■ Passage provided ■
###

Boyd~
Very nice job. I bought a dozen Herters Model 72 Mallards when I was 14. They cost $28 for the dozen - which was exactly my weekly takehome pay working as a stock boy after school and Saturdays. I still shoot over them.
Your paint looks great, but I do have a couple of suggestions. Here's a pic of one of my wooden gunners. I think the important thing in painting gunners is to give the birds the visual cues they look for.
View attachment Mallard Gunner - vs.jpg
1) The same light grey you use on the sides also goes on the "back", left and right, with dark down the center. The back is really the feather groups that hang off a bird's "shoulder" - the scapulars and tertials and their coverts. Around the edges, use a dry brush to soften the transition to the dark color. These grey patches give a mallard their characteristic look from above - something I never appreciated until counting birds from an airplane.
2) Note the white between the grey side feathers and the black rump feathers. It is an important field mark, too. Again, best if softened between the grey and the white.

###

■ Raw records ■

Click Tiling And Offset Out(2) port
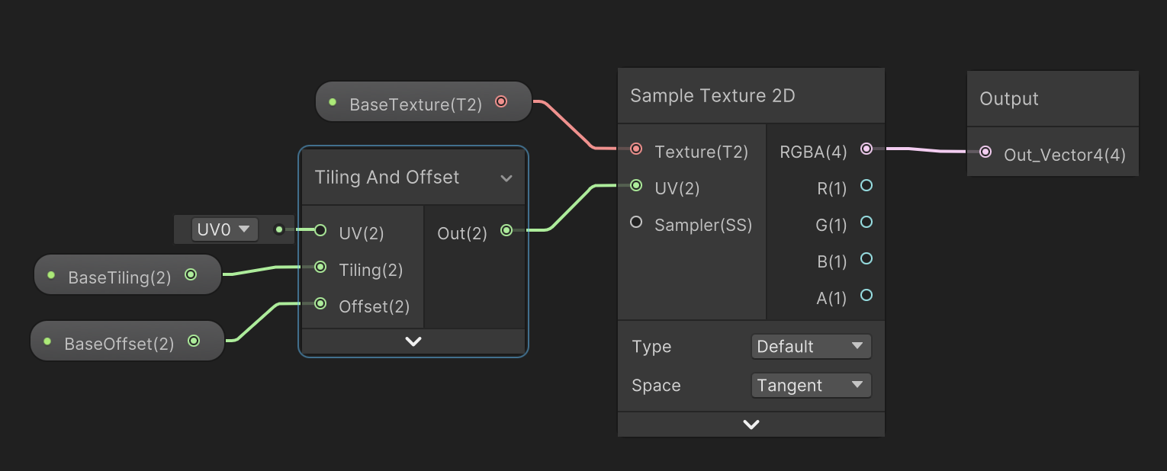 [x=506, y=230]
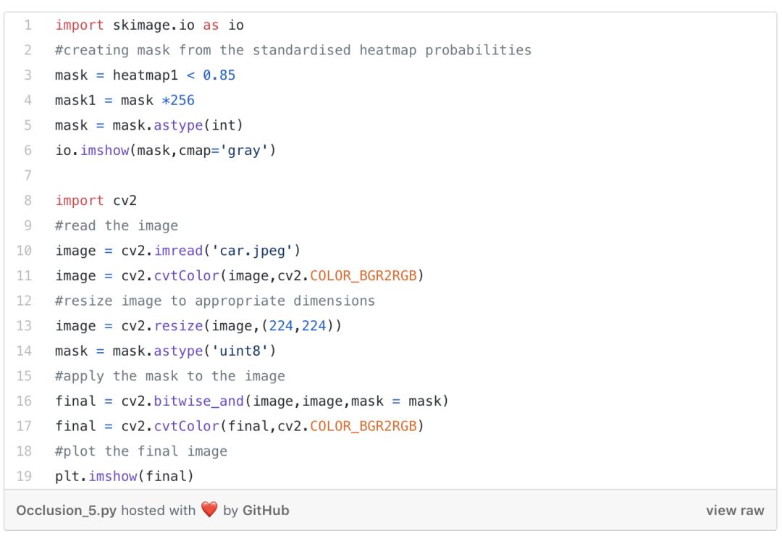Select line number 3
The image size is (782, 539).
click(x=28, y=75)
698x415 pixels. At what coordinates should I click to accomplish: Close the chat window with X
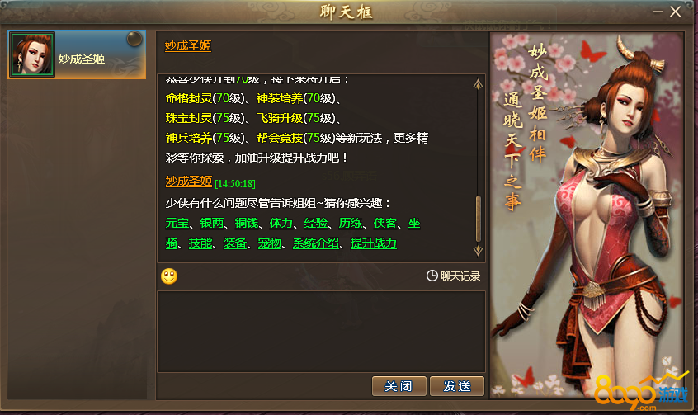click(x=675, y=12)
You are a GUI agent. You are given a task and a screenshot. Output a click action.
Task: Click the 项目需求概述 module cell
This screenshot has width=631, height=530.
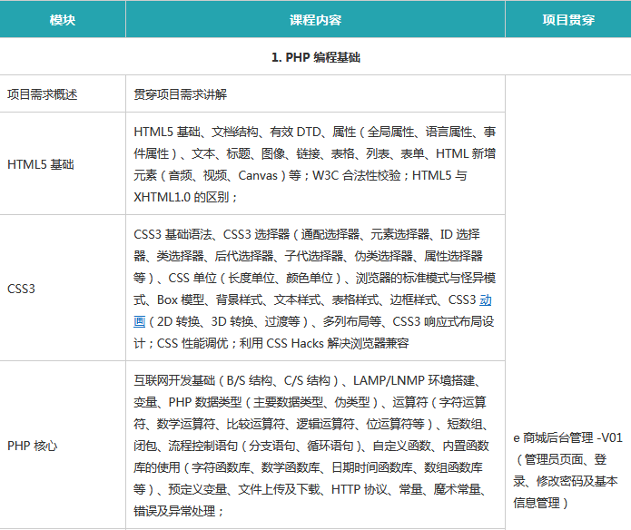[x=43, y=93]
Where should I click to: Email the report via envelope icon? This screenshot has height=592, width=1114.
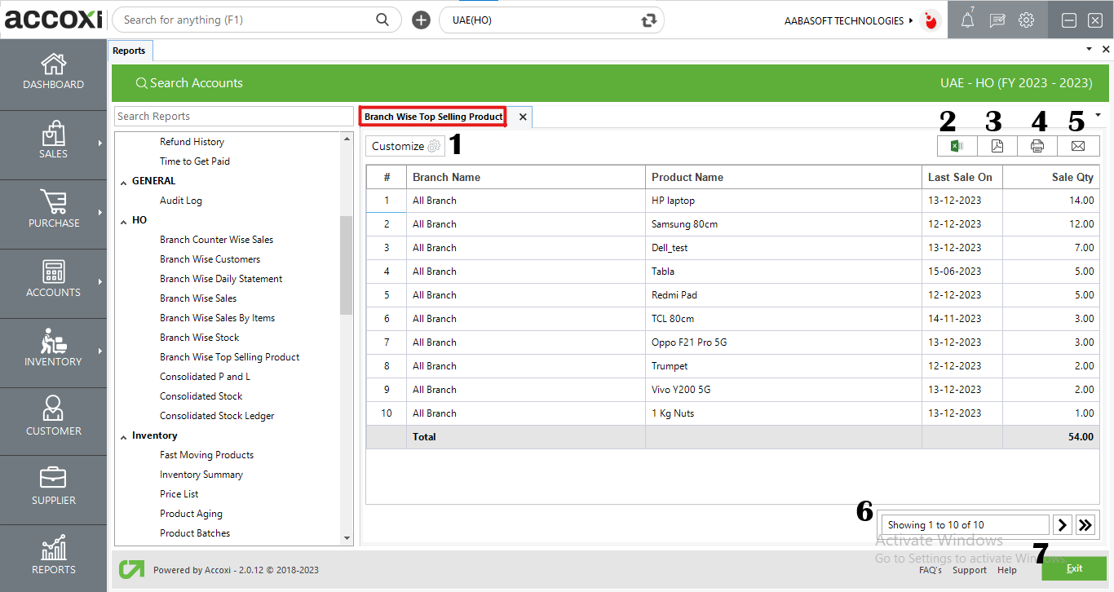point(1077,146)
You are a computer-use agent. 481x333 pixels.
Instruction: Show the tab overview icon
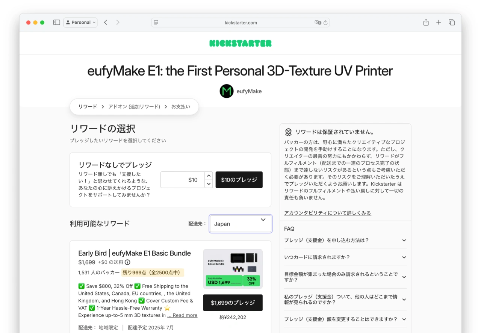coord(452,23)
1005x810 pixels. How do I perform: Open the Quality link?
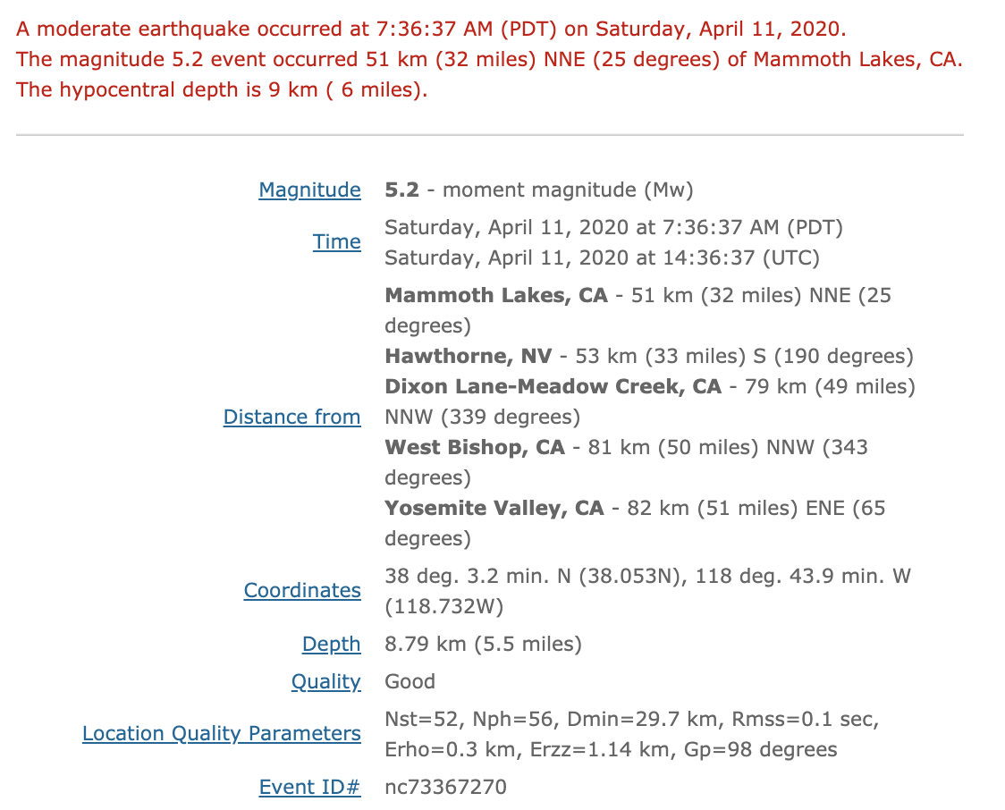click(325, 682)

###

■ What you need to do ■
**A)** Repeat everything in the decoy-painting post from "Your paint looks" down to "from an airplane.".
**B)** Write what follows the end of the post on painting mallard decoys, continuing on from its last sentence.

■ Written answers ■
**A)**
Your paint looks great, but I do have a couple of suggestions. Here's a pic of one of my wooden gunners. I think the important thing in painting gunners is to give the birds the visual cues they look for.
View attachment Mallard Gunner - vs.jpg
1) The same light grey you use on the sides also goes on the "back", left and right, with dark down the center. The back is really the feather groups that hang off a bird's "shoulder" - the scapulars and tertials and their coverts. Around the edges, use a dry brush to soften the transition to the dark color. These grey patches give a mallard their characteristic look from above - something I never appreciated until counting birds from an airplane.

**B)**
3) Head seems to shine a lot. Not a big problem but better to dull it down. Are you painting with latex house paint? That's what I use for gunners. I get Home Depot to mix up an 8 oz sample - about $4. Some places, like local hardware stores, might even have smaller samples - useful for things like head and bill colors. Either way, get it in dead flat.
4) Not important, but, drake Mallards rarely show the blue speculum when at rest, the hens show it more frequently.
I hope this is helpful. If I have time later today, I'll snap some pics of my Herters Mallards, drake and hen, in their gunning paint.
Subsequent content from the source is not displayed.